In sum, the above texts strongly suggest that Ratzinger viewed Mary as having suffered and died like the rest of us, with the difference lying in her
response to these trials. Because she was perfectly receptive to God’s gift of suffering, Mary did not experience death as an evil to be dreaded—much less as evidence against God’s goodness—but rather as the definitive path to conformity with her son.
8. The Main Problem Is Not Having to Suffer and Die, but How to Suffer and Die Well
The above texts indicate that Ratzinger considers Mary to have died before being assumed into heaven. This, combined with the fact that he did not even feel the need to argue for this position, confirms Ratzinger’s broader understanding that suffering and death are in the world not primarily because of sin but in order to conform us to the image of Jesus Christ. In light of the above discussion, we may now add that redemptive suffering and death also unite us to the New Eve, his blessed mother. I would now like to draw out some implications of Ratzinger’s approach to the Blessed Mother’s immaculate acceptance of suffering and death.
In light of Ratzinger’s understanding of Mary combined with the integral role of suffering and death in the evolutionary design of the cosmos, it seems appropriate to conclude that mankind’s ultimate problem is not suffering and physical death per se but rather our resistance to accepting these crosses as our path to sanctification. To put it in Ratzinger’s personalist language, the ultimate problem is rather our orientation towards or relationship with these trials through which we all must pass—i.e., whether we play the victim, raging and rebelling against them, or rather whether we overcome them by receiving them as gifts. From this perspective, the grace lost by our forefathers was not something that would have prevented us from suffering and dying but rather that which allows us to suffer and die well—with Christ and like his Blessed Mother in a cruciform gift of self-abandonment to the Father’s will.

#### DATASET EXCERPT
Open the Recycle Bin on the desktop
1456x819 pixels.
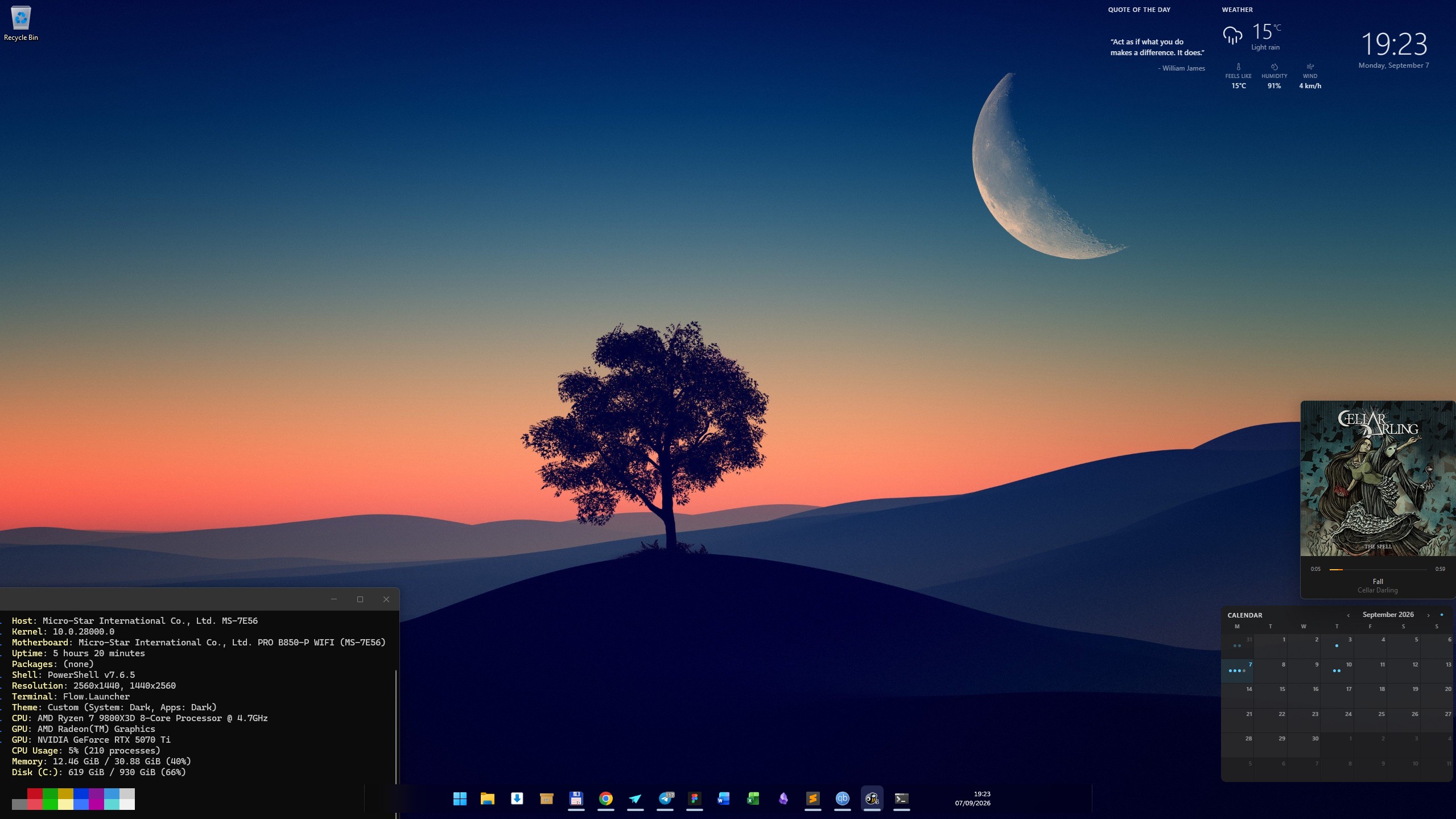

#### AIM
Continue the passage on Ratzinger's view of Mary and death, starting after its final sentence. The material is separate from the passage on Ratzinger's view of Mary and death.

#### ANSWER TO THE PROBLEM
Ratzinger’s vision is one of a human race that has likely always experienced suffering of many kinds. However, as we have seen above, this would not have caused in Mary or our first parents the experience of misery, absurdity, and dread that the rest of us experience because of our inept response to trials. I find that C.S. Lewis captures this point well when he, like Ratzinger, says that the problem of how to bear suffering well is crucial to our fulfillment as human beings: “[T]he proper good of a creature is to surrender itself to its Creator… the problem is how to recover this self-surrender. We are not merely imperfect creatures who must be improved: we are, as Newman said, rebels who must lay down our arms” (
Lewis 2001, p. 76). From here, Lewis makes a poignant suggestion that sheds light on how Christ, Mary, and our first parents may have experienced their suffering:
Even in Paradise I have supposed a minimal self-adherence to be overcome, though the overcoming, and the yielding, would there be rapturous. But to surrender a self will inflamed and swollen with years of usurpation is a kind of death…The self-surrender which he practiced before the Fall meant no struggle but only the delicious overcoming of an infinitesimal self-adherence which delighted to be overcome—of which we see a dim analogy in the rapturous mutual self-surrenders of lovers even now.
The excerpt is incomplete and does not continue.